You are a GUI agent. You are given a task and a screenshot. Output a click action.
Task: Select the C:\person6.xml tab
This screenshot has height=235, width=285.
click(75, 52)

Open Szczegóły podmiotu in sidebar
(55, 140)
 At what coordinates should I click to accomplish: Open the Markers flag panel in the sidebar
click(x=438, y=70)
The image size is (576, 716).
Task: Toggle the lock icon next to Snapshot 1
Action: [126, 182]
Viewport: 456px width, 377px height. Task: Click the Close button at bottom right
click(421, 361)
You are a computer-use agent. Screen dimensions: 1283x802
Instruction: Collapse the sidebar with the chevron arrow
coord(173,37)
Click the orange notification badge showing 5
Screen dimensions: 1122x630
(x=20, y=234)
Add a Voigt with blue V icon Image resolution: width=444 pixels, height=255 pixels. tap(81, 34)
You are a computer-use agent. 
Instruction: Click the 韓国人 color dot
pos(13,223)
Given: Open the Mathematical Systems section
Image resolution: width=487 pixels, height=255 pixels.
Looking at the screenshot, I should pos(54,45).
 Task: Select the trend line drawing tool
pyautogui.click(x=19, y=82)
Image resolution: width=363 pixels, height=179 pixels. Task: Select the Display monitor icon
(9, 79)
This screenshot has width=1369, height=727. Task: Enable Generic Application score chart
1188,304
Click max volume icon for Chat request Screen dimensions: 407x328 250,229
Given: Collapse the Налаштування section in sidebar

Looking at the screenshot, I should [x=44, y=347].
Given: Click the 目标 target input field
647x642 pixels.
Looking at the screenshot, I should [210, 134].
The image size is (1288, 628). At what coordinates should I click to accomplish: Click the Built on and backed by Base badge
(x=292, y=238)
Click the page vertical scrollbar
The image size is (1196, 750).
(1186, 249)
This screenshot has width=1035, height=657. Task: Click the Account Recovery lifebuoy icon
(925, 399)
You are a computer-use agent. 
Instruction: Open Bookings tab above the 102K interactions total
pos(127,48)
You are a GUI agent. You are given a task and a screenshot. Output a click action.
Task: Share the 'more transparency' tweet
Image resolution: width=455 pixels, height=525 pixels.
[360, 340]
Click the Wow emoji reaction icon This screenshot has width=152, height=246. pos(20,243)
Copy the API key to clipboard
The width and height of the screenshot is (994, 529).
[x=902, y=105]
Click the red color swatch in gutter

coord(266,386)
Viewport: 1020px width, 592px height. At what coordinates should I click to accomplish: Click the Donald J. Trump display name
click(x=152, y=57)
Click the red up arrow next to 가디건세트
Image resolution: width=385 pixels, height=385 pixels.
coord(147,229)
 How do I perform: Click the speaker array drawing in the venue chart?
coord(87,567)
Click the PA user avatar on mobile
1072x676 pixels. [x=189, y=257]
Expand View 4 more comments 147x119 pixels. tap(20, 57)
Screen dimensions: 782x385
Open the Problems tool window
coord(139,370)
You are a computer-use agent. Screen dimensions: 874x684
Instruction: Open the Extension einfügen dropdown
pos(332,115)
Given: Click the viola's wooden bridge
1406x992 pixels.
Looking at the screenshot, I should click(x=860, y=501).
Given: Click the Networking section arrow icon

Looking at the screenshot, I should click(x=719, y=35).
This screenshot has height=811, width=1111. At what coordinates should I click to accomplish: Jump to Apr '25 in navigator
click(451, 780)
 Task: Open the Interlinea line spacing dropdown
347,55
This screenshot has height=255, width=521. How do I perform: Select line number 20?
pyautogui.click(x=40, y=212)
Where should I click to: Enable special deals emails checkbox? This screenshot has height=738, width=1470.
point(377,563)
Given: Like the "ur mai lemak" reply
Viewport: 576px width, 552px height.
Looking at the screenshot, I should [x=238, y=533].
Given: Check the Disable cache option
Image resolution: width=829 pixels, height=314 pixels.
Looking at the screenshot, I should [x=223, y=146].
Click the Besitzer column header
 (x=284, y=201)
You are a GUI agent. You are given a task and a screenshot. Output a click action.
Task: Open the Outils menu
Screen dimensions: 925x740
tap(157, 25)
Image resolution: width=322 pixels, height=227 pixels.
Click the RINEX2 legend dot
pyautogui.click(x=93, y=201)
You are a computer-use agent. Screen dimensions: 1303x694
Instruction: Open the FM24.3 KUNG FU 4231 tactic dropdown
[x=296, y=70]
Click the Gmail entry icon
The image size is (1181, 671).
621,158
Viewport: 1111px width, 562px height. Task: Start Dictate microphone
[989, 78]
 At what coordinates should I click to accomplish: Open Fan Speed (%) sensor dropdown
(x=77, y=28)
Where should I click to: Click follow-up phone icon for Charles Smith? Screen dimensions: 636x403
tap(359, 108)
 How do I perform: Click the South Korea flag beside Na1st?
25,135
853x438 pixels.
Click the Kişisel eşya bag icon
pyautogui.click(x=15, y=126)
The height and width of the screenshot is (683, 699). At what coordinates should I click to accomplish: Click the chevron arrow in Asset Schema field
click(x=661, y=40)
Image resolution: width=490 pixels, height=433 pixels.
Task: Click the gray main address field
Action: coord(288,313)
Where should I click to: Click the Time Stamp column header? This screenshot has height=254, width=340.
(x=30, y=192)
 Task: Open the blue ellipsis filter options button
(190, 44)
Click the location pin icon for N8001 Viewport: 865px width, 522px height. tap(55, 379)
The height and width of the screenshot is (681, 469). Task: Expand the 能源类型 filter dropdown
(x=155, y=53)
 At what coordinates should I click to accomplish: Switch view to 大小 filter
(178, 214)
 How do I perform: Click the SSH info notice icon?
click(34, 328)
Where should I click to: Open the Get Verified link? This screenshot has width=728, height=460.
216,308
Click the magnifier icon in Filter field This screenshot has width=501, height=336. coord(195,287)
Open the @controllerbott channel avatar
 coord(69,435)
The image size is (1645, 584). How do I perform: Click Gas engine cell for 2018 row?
==============================
(PROBLEM STATEMENT):
Go through the material line by line. Show each line that contains the string "more".

(ANSWER AREA):
Task: Share the 'more transparency' tweet
Expand View 4 more comments 147x119 pixels. tap(20, 57)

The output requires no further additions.